### What this task involves
Starting at the first line of the data, print every line up to and including the one with "Task: Click the CUSD Parent Survey Data title", but no pictures.
[[ Input open ]]
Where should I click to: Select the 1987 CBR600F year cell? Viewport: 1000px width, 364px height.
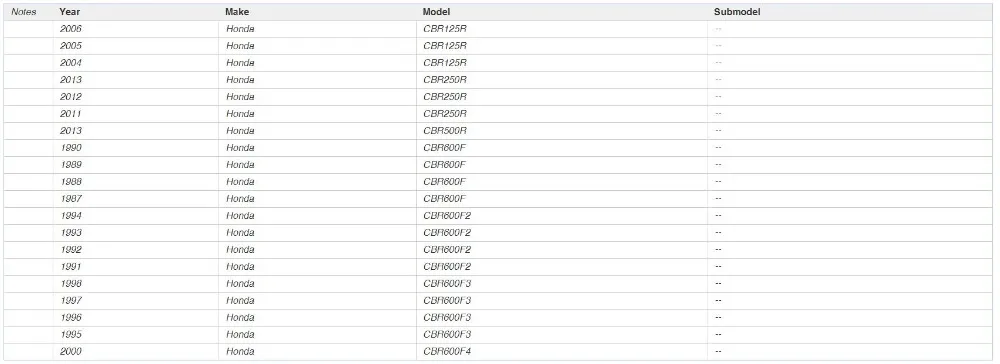136,198
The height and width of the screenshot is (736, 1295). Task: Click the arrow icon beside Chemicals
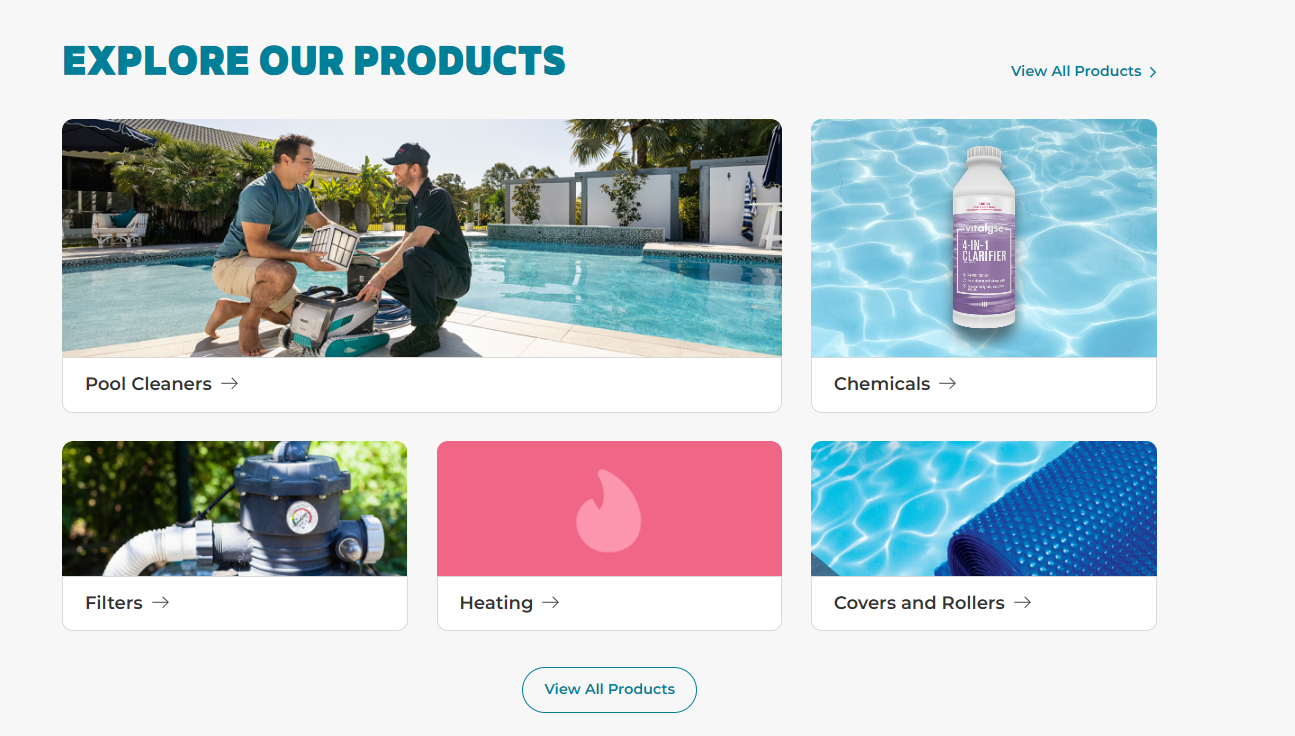[948, 383]
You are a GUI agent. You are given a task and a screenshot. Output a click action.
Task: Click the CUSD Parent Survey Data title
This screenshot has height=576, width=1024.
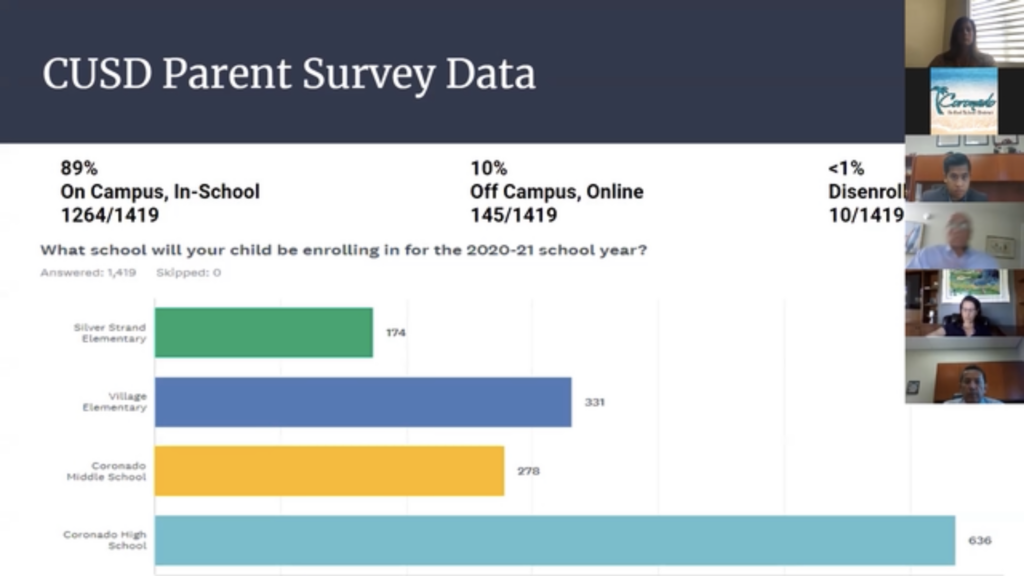288,75
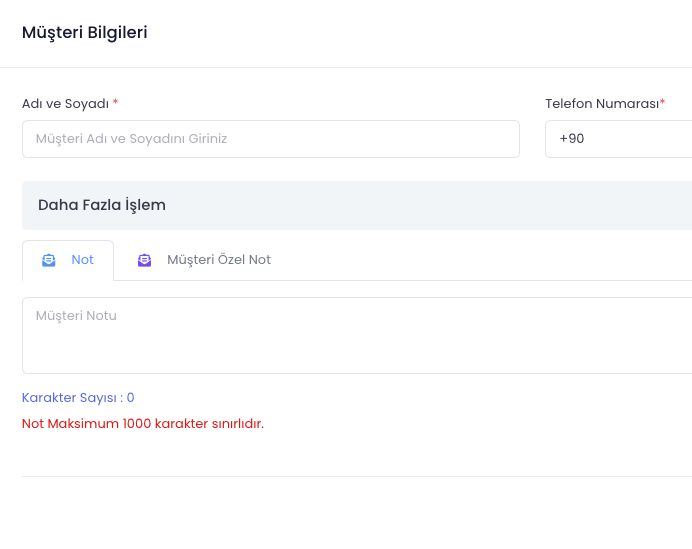
Task: Open the Müşteri Özel Not tab
Action: [218, 260]
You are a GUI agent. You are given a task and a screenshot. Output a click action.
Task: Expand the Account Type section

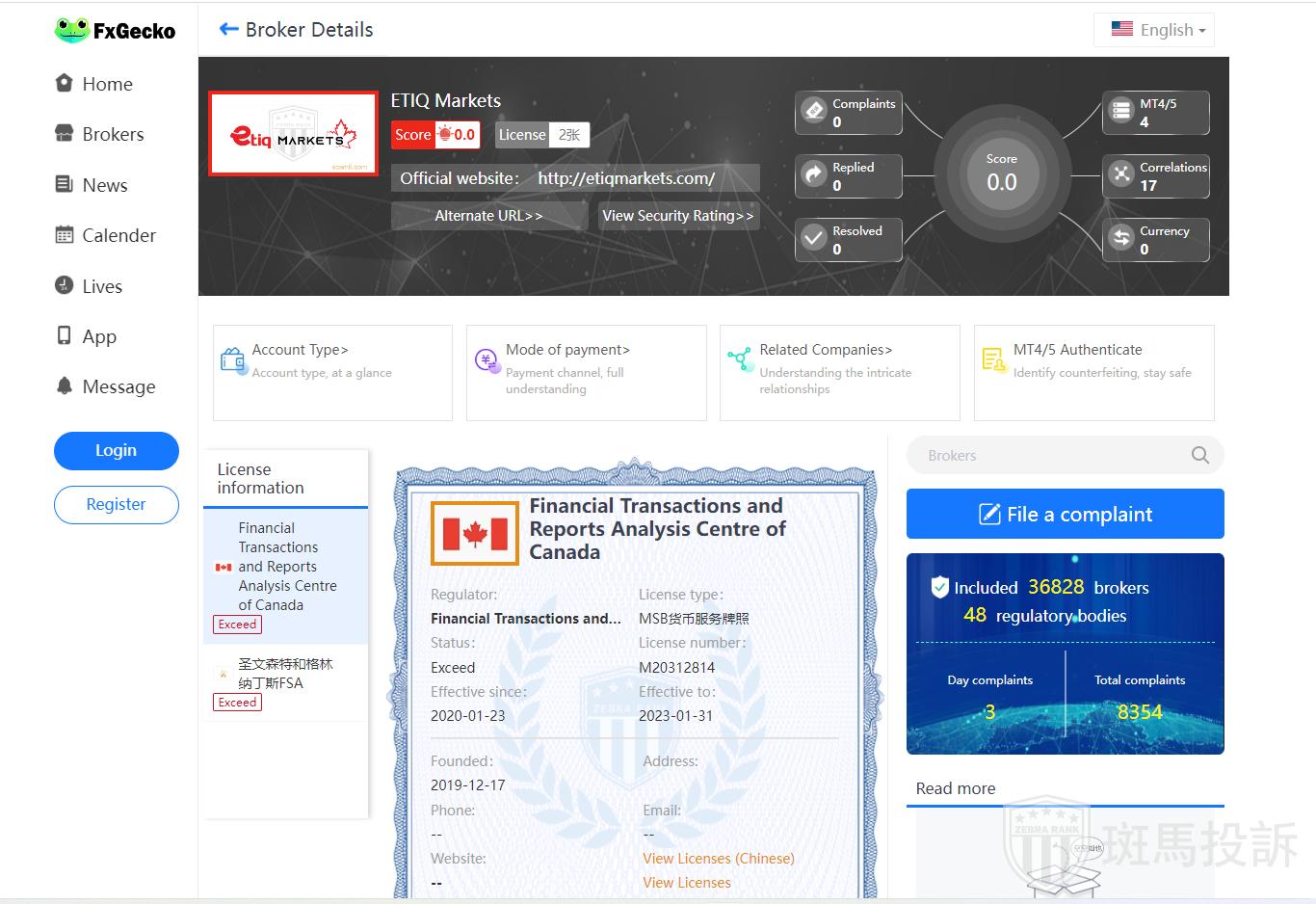pyautogui.click(x=300, y=350)
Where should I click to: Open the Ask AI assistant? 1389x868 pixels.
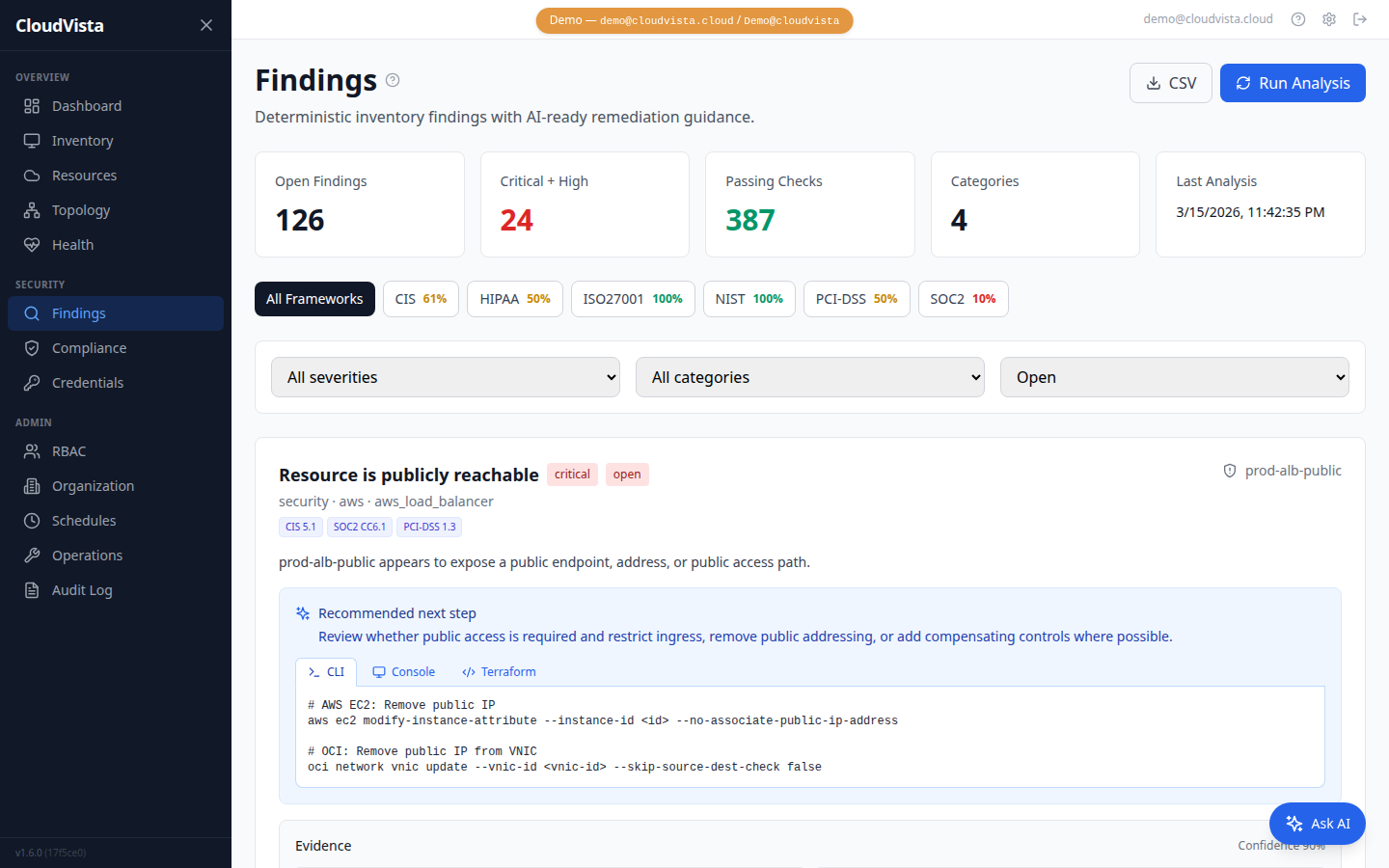[x=1317, y=823]
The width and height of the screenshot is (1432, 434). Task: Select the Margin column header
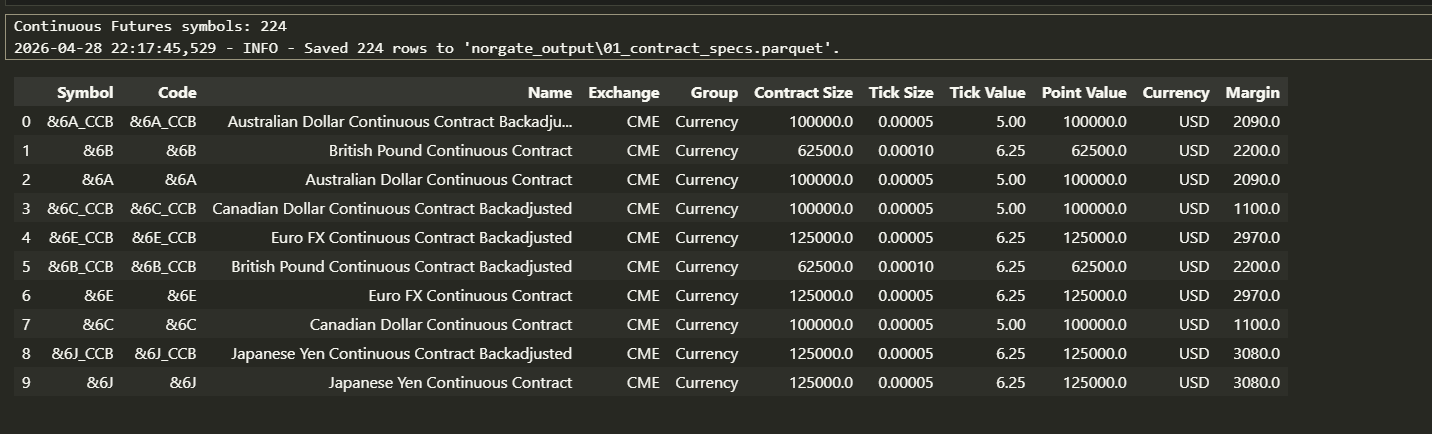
[[ Input closed ]]
### Solution to this problem
Where should I click to: Select the 1987 CBR600F year cell? Viewport: 1000px width, 364px height.
136,198
The height and width of the screenshot is (736, 1295). Task: Click the arrow icon beside Chemicals
[948, 383]
You are a GUI agent. You are given a task and a screenshot. Output a click action.
Task: Click the CUSD Parent Survey Data title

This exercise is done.